Maybe i just dont understand something, i’m just a human and dont know everything, that what i’m asking here…
I spend the last 40hours on this problem rebuilding end testing on different CT to check with a lot of apache version, Certbot version, SSL version and else, i have the same problem every time.
So if you can help me find what the point i did’nt uderstant thx.
Osiris
July 21, 2020, 3:01pm
9
What’s the output of apachectl -S?
Osiris:
apachectl -S
AH00548: NameVirtualHost has no effect and will be removed in the next release /etc/httpd/conf/httpd.conf:358
VirtualHost configuration:
*:80 xyz-market.fr (/etc/httpd/conf/httpd.conf:360)

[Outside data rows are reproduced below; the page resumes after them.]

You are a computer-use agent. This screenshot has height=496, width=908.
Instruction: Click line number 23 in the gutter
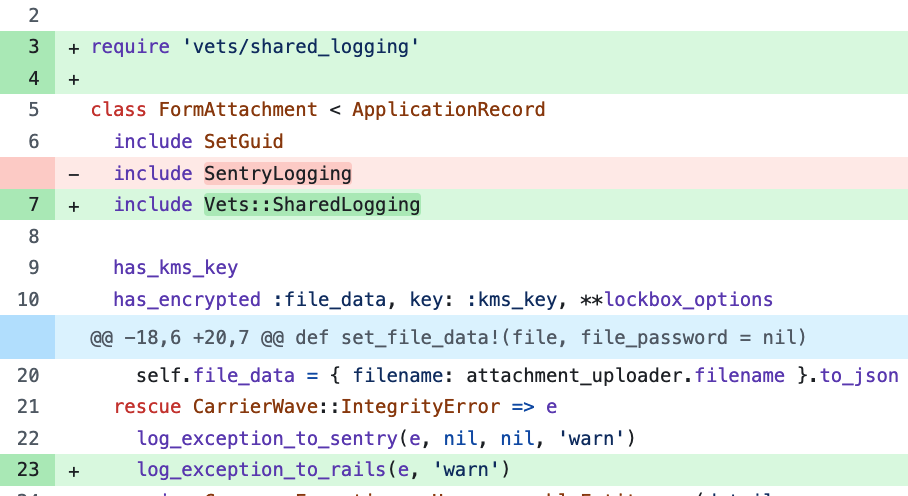(28, 469)
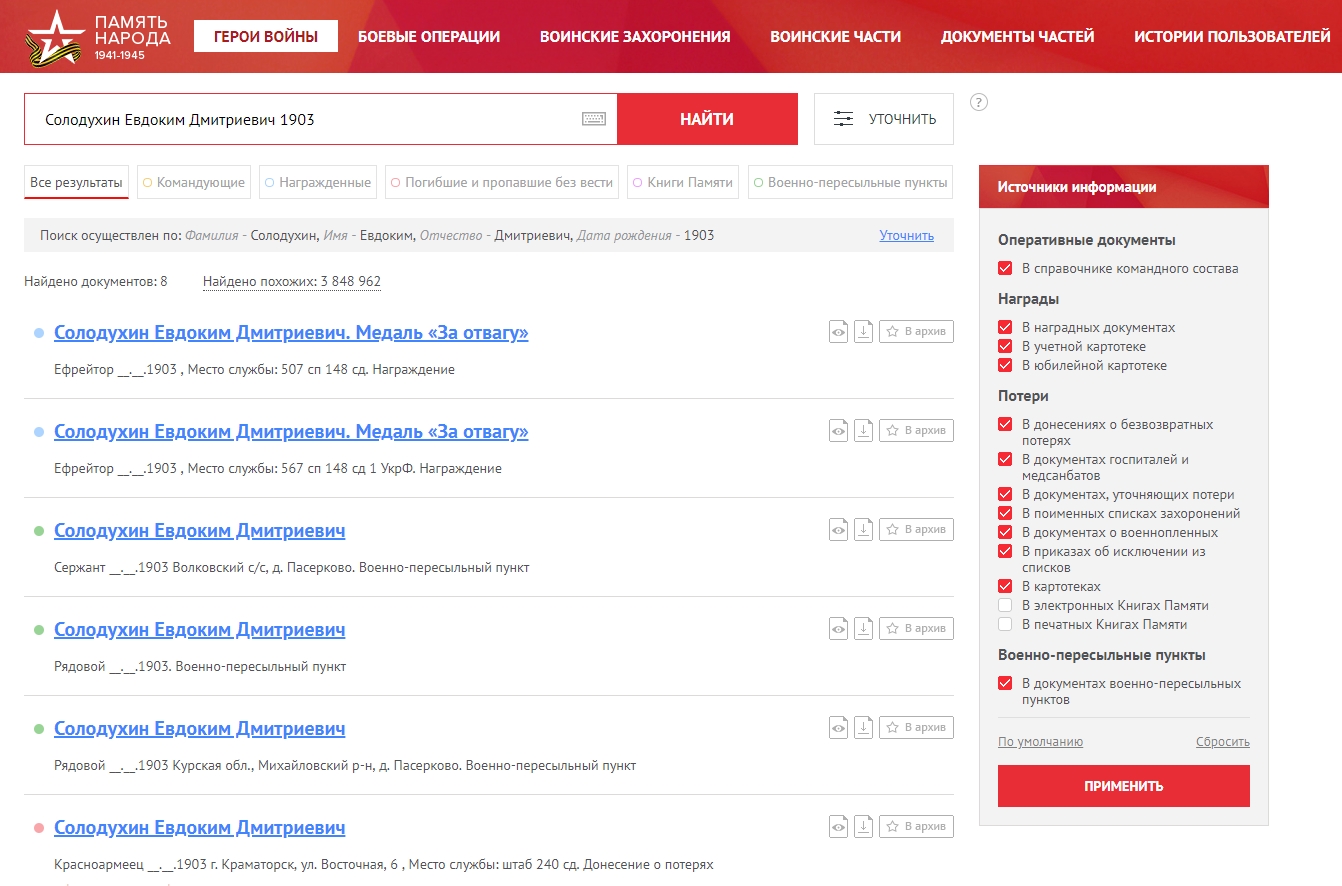Click the Применить button in sources panel
Screen dimensions: 1342x886
point(1123,786)
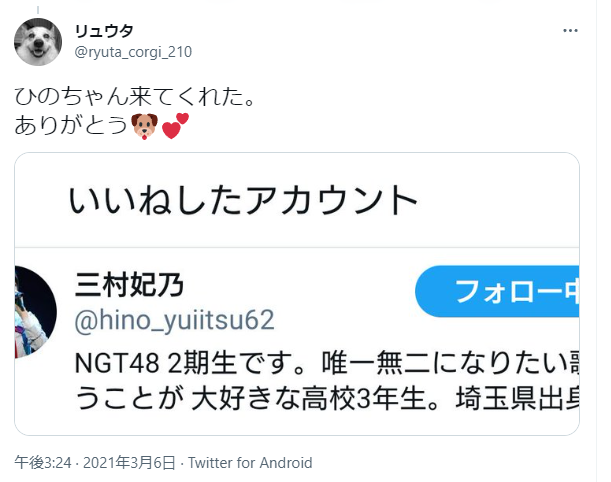
Task: Open the three-dot more options menu
Action: (x=570, y=30)
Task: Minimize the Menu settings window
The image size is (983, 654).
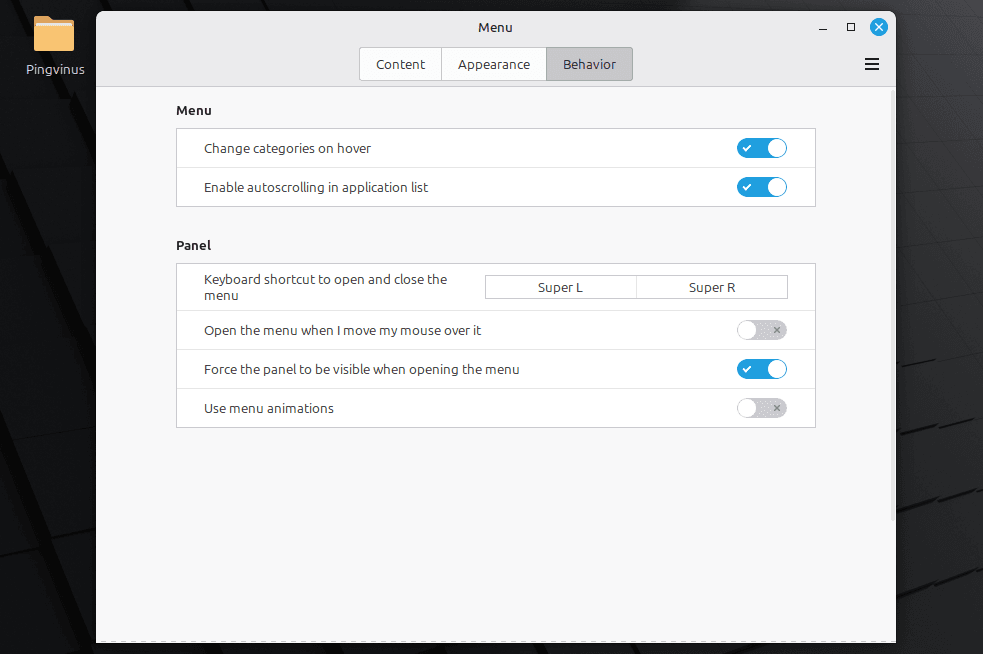Action: (823, 27)
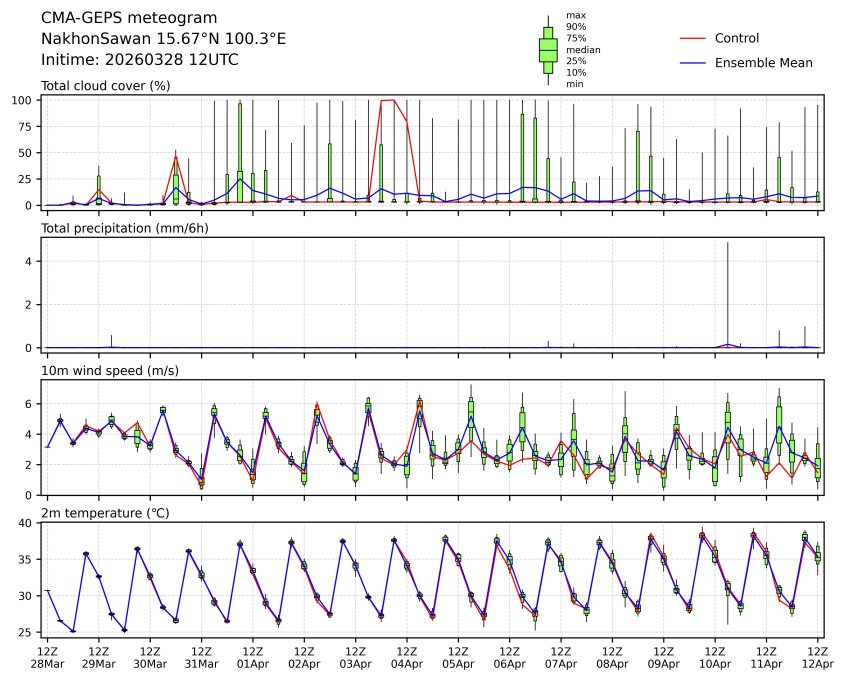The image size is (845, 681).
Task: Click the '10m wind speed (m/s)' panel title
Action: click(105, 372)
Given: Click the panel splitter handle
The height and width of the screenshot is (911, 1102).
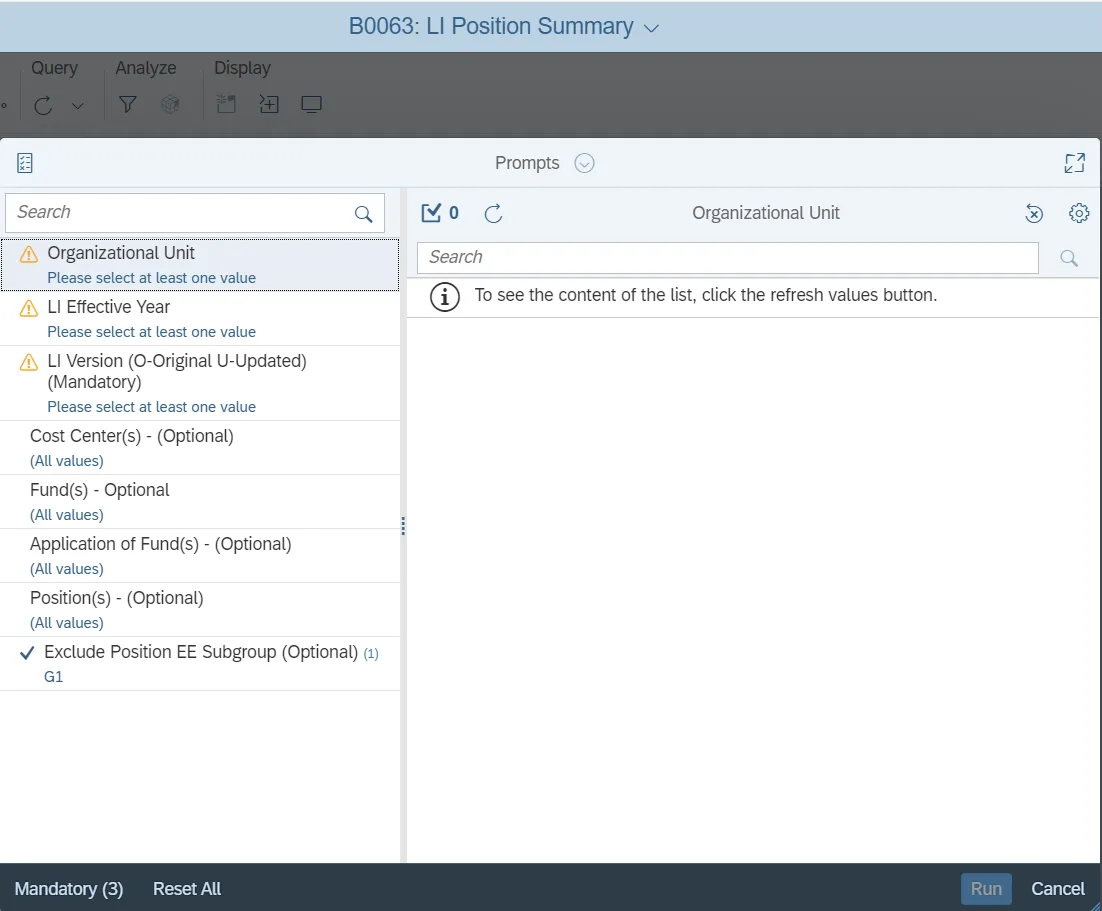Looking at the screenshot, I should [x=403, y=526].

*:443 is a NameVirtualHost
default server xyz-market.fr (/etc/httpd/conf.d/ssl.conf:58)
port 443 namevhost xyz-market.fr (/etc/httpd/conf.d/ssl.conf:58)
port 443 namevhost xyz-market.fr (/etc/httpd/conf/httpd-le-ssl.conf:2)
alias www.xyz-market.fr
ServerRoot: "/etc/httpd"
Main DocumentRoot: "/var/www/html"
Main ErrorLog: "/etc/httpd/logs/error_log"
Mutex rewrite-map: using_defaults
Mutex ssl-stapling-refresh: using_defaults
Mutex authdigest-client: using_defaults
Mutex lua-ivm-shm: using_defaults
Mutex ssl-stapling: using_defaults
Mutex proxy: using_defaults
Mutex authn-socache: using_defaults
Mutex ssl-cache: using_defaults
Mutex default: dir="/etc/httpd/run/" mechanism=default
Mutex cache-socache: using_defaults
Mutex authdigest-opaque: using_defaults
Mutex watchdog-callback: using_defaults
Mutex proxy-balancer-shm: using_defaults
PidFile: "/etc/httpd/run/httpd.pid"
Define: DUMP_VHOSTS
Define: DUMP_RUN_CFG
User: name="apache" id=48
Group: name="apache" id=48
Here the outpout thx
Osiris
July 21, 2020, 4:39pm
11
It seems you’ve got to possibly conflicting TLS configurations now:
/etc/httpd/conf.d/ssl.conf
/etc/httpd/conf/httpd-le-ssl.conf
It looks like /etc/httpd/conf/httpd-le-ssl.conf is working, because the www subdomain works nicely. Certbot used httpd.conf as a template for this httpd-le-ssl.conf file and for some reason didn’t notice there already was a TLS virtualhost in ssl.conf. (Perhaps because it’s located in the conf.d directory? I don’t know, I’m not using this Linux distribution…)
You should try to integrate those two files into one with both the hostnames in it.
Found the right way,
had to call httpd-le-ssl.conf before other conf and finally work
That's wrong. You have to remove your duplicated definitions.
Osiris
July 21, 2020, 5:50pm
14
ronylicha:
Found the right way,
It's more a workaround and leaves your Apache configuration in essence misconfigured.